Ülser rahatsızlığı ile sık sık karıştırılan reflü hastalığı basit olarak mide asidinin yemek borusuna geri gelmesi olarak tanımlanabilir. Ne sıklıkta yaşandığı tespit edilemeyen bu rahatsız edici hastalığın belirtileri nelerdir, reflü nedir, reflü ağrısı ve tedavisi hakkında akıllara takılan tüm sorulara detaylı cevaplar bulabileceğiniz yazımızı incelebilirsiniz.
Reflü nedir hangi belirtileri taşır?
Genellikle yemeklerden sonra ortaya çıkan reflü hastalığı mide içerisinde bulunan asitlerin bir anda yemek borusuna doğru hücum etmesiyle ortaya çıkar. Ağızda acı bir tat olarak beliren bu durumun ardından gıdalar veya acı bir su ağzınıza toplanabilir. Reflü belirtileri arasında ilk sırada yer alan boğazda yanma hissi ve ardından yaşanan reflü ağrısı oluyor. Midede yer alan gıdalar bu yanma hissinden sonra ağza doğru hücum edebilir. Bu aşamadan sonra sırasıyla görülen diğer reflü belirtileri yutkunmada zorluk ve kısmen kusmalar yaşanması olarak görülebilir. Fakat kusma eylemi her hastada görülebilir bir durum değildir.
Reflü neden oluşur?
Reflü nedir ve neden oluşur sorularına verilebilecek ilk yanıttan bir tanesi baharatlı, aşırı yağlı, taze sıkılmış meyve suları, alkol veya çikolata gibi yiyecek ve içeceklerin tüketilmesinden sonra daha sık görülmesi söylenebilir. Aslında bu durumda ortaya çıkan rahatsızlık asidik yapısı nedeniyle yemek borusunda fazla aşınmaya sebep olan tüketimler gösterilebilir. Boğazda yanma, acı hissi gibi olumsuzluklar yaşandığında nedense ilk akıllara gelen ülser olsa da reflü nedir diyerek odaklanmak daha doğru olur çünkü ülser midede oluşan yaralar olarak ortaya çıkar. Fakat reflü öksürüğü, boğaz acısını ve ağızda acımsı bir tat oluşumuna neden olur. Peki, reflüye ne iyi gelir veya reflüde beslenme ilk tetik midir diye bakacak olursak; ilk olarak nasıl meydana geldiğini açıklamak gerekir. Normal şartlar altında her insanın yemek borusunun altında kapakçık benzeri bir yapı bulunur ve bu kapak sayesinde asitler yemek borusuna kaçmaz. İşte bu kapakçık benzeri yapının bozulmasıyla beraber arada gevşemelerin oluşması, gıdaların nefes borusuna kaçmasıyla reflü meydana gelir. Ağza kadar gelebilen bu gıdalar reflü öksürüğü, ağrısı, acısı hatta ve hatta kusmaların yaşanmasına neden olur.
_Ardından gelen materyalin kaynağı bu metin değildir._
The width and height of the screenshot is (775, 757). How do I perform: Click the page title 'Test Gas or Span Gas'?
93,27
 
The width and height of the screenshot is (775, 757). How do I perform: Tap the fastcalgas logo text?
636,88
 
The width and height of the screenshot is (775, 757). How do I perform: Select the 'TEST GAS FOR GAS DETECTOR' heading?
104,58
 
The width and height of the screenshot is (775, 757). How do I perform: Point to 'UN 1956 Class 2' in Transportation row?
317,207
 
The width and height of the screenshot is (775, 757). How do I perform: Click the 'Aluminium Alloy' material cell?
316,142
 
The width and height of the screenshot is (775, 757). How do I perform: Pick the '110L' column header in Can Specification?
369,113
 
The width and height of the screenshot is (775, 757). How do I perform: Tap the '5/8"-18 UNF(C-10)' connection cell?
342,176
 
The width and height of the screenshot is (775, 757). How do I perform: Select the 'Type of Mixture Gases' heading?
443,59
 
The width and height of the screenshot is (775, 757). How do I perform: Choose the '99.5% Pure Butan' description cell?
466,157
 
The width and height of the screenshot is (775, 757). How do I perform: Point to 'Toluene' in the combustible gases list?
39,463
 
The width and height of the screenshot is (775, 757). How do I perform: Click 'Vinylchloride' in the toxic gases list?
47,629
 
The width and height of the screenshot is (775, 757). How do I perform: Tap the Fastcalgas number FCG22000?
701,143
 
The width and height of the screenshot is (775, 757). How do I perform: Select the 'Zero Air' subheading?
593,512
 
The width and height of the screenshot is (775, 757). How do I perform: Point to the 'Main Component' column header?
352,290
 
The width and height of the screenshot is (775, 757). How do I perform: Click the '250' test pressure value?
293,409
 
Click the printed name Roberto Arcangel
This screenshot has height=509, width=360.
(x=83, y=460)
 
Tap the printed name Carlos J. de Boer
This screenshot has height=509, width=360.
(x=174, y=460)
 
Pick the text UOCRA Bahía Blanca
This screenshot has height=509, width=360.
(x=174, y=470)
Reflü nasıl teşhis edilir?
Reflü belirtilerini öğrenen pek çok kişinin ilk aklına gelen sorulardan bir tanesi de “reflü göğüs ağrısı yapar mı?” oluyor. Yemek borusuna bir anda baskı yapan asidik yapı çoğu zaman göğüs kafesini baskılar ve kollarda da ağrılar olarak görülebilir. Bu durum da doğal olarak kalp ile ilişkilendirildiği için reflü ile bağdaştırılmaz ve reflü göğüs ağrısına yapar mı sorusuna yanıt aranmaz. Genel olarak reflü nefes darlığı, boğazda yanma, ağızda gelen gıdalar ve acı hissiyle ortaya çıktığı için de bu belirtileri taşıyan pek çok kişi “kesin reflüyüm” sonucuna varabilir fakat doktor kontrolü olmadan bu kanıya varmak kesinlikle yanlış bir sonuç olarak görülmeli. Doktorlar hangi yöntemler aracılığıyla reflüye kesin çözüm üretiyor konusuna yönelirsek; ilk adım sayılan teşhis için 3 yöntem kullanılır.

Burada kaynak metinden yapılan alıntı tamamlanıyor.